## What needs to be done
Among the records below, find the lines with the word "computer" and copy them.

-------- Given records --------

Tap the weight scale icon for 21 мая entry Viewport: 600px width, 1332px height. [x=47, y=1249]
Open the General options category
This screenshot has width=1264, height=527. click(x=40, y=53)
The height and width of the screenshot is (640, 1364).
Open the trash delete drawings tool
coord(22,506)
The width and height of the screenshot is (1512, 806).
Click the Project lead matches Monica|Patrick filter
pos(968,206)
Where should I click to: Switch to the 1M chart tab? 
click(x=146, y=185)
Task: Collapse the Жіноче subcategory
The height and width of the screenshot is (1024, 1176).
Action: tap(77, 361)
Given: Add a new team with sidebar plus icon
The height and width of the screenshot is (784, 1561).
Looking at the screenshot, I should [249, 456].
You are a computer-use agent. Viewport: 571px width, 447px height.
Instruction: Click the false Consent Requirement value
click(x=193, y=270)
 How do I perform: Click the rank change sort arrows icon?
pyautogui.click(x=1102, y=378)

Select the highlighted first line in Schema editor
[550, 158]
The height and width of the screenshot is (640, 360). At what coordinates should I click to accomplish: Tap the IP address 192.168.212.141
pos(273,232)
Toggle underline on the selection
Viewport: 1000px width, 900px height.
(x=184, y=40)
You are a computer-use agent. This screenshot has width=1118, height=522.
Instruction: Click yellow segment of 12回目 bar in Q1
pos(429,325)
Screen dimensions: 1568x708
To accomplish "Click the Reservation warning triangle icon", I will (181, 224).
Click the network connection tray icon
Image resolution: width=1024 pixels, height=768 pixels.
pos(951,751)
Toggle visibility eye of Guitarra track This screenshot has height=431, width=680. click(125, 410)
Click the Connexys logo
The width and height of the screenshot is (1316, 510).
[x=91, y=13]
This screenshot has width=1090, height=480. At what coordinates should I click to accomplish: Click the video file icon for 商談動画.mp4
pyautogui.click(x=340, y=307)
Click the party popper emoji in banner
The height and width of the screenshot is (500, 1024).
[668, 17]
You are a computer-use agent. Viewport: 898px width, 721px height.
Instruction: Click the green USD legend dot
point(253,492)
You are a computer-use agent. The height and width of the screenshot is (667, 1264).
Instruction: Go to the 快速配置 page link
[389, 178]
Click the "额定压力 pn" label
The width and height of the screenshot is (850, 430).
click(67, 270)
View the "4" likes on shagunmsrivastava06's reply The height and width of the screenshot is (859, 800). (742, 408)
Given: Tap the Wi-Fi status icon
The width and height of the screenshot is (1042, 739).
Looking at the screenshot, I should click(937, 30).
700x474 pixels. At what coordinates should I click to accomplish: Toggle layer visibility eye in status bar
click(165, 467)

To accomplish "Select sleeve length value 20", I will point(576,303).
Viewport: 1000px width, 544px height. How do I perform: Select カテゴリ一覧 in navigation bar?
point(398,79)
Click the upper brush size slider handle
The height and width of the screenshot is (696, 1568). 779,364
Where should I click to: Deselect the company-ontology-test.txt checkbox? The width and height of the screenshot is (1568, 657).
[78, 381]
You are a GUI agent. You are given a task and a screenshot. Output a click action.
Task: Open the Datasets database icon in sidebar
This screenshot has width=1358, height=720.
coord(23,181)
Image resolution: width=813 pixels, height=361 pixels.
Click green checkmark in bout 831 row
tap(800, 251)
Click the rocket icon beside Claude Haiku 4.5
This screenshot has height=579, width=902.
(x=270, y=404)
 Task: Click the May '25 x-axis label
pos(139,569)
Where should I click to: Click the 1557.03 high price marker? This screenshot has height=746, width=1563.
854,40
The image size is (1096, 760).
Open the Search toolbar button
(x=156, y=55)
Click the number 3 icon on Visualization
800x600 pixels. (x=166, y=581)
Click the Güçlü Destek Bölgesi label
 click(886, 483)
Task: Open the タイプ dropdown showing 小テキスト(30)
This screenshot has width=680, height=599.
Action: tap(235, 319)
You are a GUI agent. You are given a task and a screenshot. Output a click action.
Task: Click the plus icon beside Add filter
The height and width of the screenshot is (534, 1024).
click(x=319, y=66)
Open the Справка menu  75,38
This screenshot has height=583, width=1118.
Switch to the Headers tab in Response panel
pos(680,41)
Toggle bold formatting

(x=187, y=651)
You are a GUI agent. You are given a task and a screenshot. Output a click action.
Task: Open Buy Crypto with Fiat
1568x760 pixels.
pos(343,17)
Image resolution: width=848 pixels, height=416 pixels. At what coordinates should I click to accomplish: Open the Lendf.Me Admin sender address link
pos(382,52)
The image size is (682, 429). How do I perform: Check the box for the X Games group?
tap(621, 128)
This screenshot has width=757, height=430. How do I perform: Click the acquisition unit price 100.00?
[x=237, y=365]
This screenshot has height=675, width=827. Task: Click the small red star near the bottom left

--------

## Task result
You are a computer-use agent. Viewport: 571px width, 447px height.
You are a computer-use agent. This screenshot has width=1118, height=522.
You are a computer-use agent. Viewport: 898px width, 721px height.
You are a computer-use agent. The height and width of the screenshot is (667, 1264).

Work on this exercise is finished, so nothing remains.